The United States is resuming direct diplomatic ties with Libya even while exploring reports that Muammar al-Qaddafi (search) took part in a plot to assassinate Saudi Arabia's crown prince.

And the State Department also is advising Americans to be cautious if they go there. "Although Libya has curtailed its support for international terrorism, it may maintain residual contacts with some of its former terrorist clients," the department said in a travel warning.

Only a brief reference to the plot reports was contained in an announcement Monday in Tripoli by Assistant Secretary of State William J. Burns, after he held talks with al-Qaddafi.

Burns said only that he and J. Cofer Black, who heads the department's office of counterterrorism, had discussed with the Libyan leader "recent public allegations regarding Libya and Saudi Arabia."

At the State Department, spokesman Adam Ereli said, "I think we made clear our concerns about the story" concerning an alleged plot against Saudi Crown Prince Abdullah (search).

Burns's inauguration of a new U.S. liaison office in the Libyan capital came 24 years after the U.S. Embassy in Tripoli was closed. He said Libya would take steps to establish a diplomatic office in Washington.

"Both sides confirmed that these actions would assist the step-by-step process of strengthening relations as Libya fulfills each of its commitments and the U.S. continues to respond in kind," Burns said in a statement released also in Washington.

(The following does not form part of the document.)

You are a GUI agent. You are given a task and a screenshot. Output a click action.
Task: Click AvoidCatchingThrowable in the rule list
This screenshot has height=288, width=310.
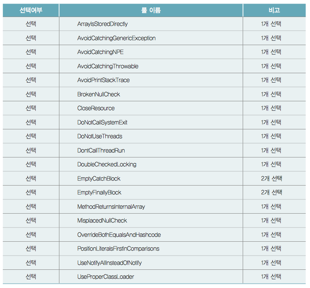108,66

The Libyan official news agency JANA said Burns and Foreign Minister Abdel Rahman Shalqam had agreed on the parallel diplomatic moves.

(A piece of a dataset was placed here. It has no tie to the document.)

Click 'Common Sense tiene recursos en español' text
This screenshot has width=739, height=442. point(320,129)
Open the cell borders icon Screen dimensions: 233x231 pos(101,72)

They marked a continuing improvement in U.S. relations with the North African country following al-Qaddafi's promise last December to dismantle his chemical, biological and nuclear weapons programs.

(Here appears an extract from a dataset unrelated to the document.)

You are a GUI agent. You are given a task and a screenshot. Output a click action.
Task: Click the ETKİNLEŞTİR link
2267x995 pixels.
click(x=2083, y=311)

Burns said the two sides "held detailed discussions on Libya's commitment to support the global war on terrorism, to repudiate the use of violence for political purposes and to implement its pledge to cease all support for terrorism."

Libya is one of seven nations annually branded as sponsors of terror by the department.

Burns, who heads the department's Near East bureau, gave no indication in his statement what al-Qaddafi may have said about the plot reports.

On other subjects, though, Burns said the U.S. delegation expressed appreciation for Libya's humanitarian assistance to civil war victims in Darfur, Sudan. He said the delegation also "recalled" Libya's decision to accept responsibility for the bombing of a Pan Am airliner over Lockerbie, Scotland, in 1988 that killed 270 people.

Libya agreed to pay $2.7 billion to the victims' families.

President Bush, speaking with reporters this month after the G-8 summit in Georgia, said U.S. investigators were looking into reports of a plot against the Saudi crown prince.

"When we find out the facts, we will deal with them accordingly," Bush said. "I have sent a message to him (al-Qaddafi) that if he honors his commitments to resist terror and to fully disclose and disarm his weapons programs, we will begin a process of normalization, which we have done. We will make sure he honors his commitment."

Secretary of State Colin Powell told a group of Arab reporters last week that the administration takes the reports seriously. "The Saudis are in touch with us and giving us information," he said.

Allegations of a plot against Abdullah were mentioned separately by Abduraham Alamoudi (search), an American Muslim leader jailed in Alexandria, Va., on federal charges of having illegal financial dealings with Libya, and by Col. Mohamed Ismael, a Libyan intelligence officer currently in Saudi custody.

Abdullah is Saudi Arabia's de facto ruler since King Fahd is gravely ill.

Ereli said Monday that if the reports of a plot proved true, "it would call into question continued development of relations with Libya."

Relations with Libya took a sudden lurch forward after al-Qaddafi started shipping parts of his weapons program to the United States. The Bush administration promoted that action as evidence of a success for U.S. foreign policy.

Bush moved in April to restore normal trade and investment ties with Libya, including the import of Libyan oil. However, Libya was not removed from the State Department's terrorism list.